The Effects of Radiation on Reproduction in Women

Women who are exposed to radiation during diagnostic procedures or who must undergo radioactive therapy in the treatment of cancer and other illnesses may fear the long-term effects on their health. For women of child-bearing age, the potential negative effects of radiation exposure on the reproductive system can be life-changing.
  1. What Is Radiation?

    • Radiation is produced by X-ray machines, radioactive isotopes and radiation therapy machines. High energy radiation can be used to kill cancer cells and shrink tumors. External-beam radiation therapy comes from outside the body, while internal radiation therapy comes from radioactive materials that are placed inside the body in the treatment of cancer. Irradiation, or radiotherapy, is systematic radiation treatment in which a radioactive substance travels in the blood tissues throughout the body.

    Side Effects

    • Although lead shielding may be used during external beam radiation therapy of the hip, pelvis, femur and bladder, there may be scattered radiation that can affect the female reproductive organs. The main side effect of radiation therapy is temporary or permanent female sterility. According to RadiationAnswers.org, women who do not suffer from sterility after radiation and are able to conceive are not at a significantly increased risk of having a child with birth defects.

    Genetic Effects

    • Exposure to radiation can result in changes in DNA, also referred to as radiation-induced mutations. A germline-mutation, or inheritable genetic effect, occurs when the DNA of a reproductive cell of an egg or sperm are damaged. This mutation can also be radiation-induced and can result in health problems such as miscarriage, stillbirth, congenital defects, premature death, chromosomal abnormalities and cancer later in life.

    Prevention

    • While complete prevention of radiation exposure is unavoidable, women who must undergo diagnostic X-rays that will involve direct external radiation exposure to the ovaries should consult with a radiologist regarding the estimated amount of exposure that will occur during the procedure. The minimal amount of radiographs should be administered to reduce radiation exposure. During most diagnostic procedures, the amount of radiation exposure is less than 5 rad, which does not pose any risk to the patient.

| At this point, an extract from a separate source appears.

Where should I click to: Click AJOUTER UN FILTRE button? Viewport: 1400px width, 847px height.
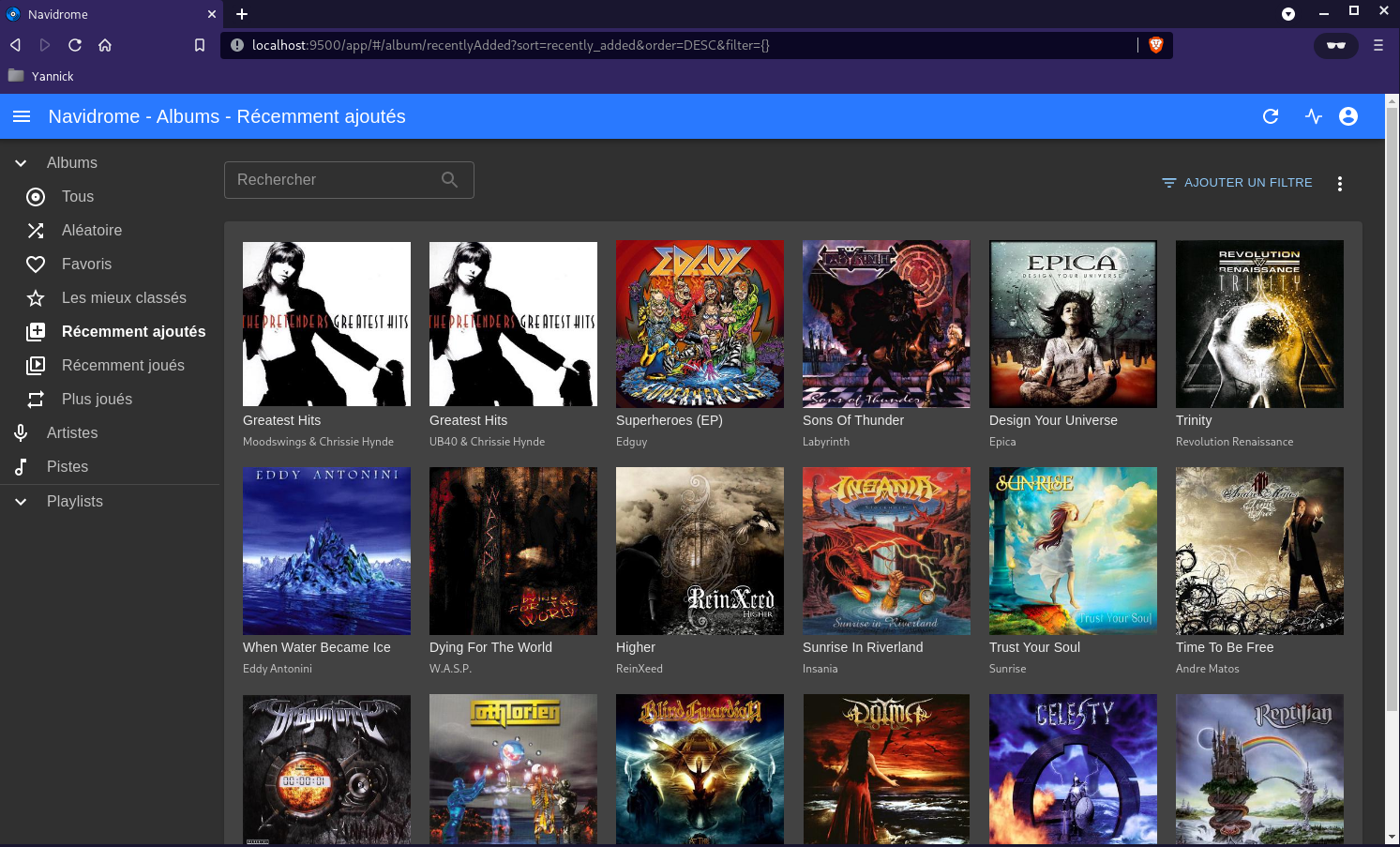pyautogui.click(x=1237, y=183)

    Fertility Preservation

    • Women who are required to have radiation therapy for cancer treatment or radioactive iodine for hyperthyroidism should discuss possible reproductive side effects thoroughly with their doctor. Egg harvesting and cryopreservation before treatment begins may be an option, but it depends on the individual clinical circumstance. Another option is ovarian transposition, a surgical procedure in which the ovaries are moved laterally to avoid radiation exposure and then repositioned once therapy has concluded. A woman who must undergo pelvic radiotherapy for Hodgkin's disease or other gynecological malignancies may be a good candidate for the laparoscopic procedure.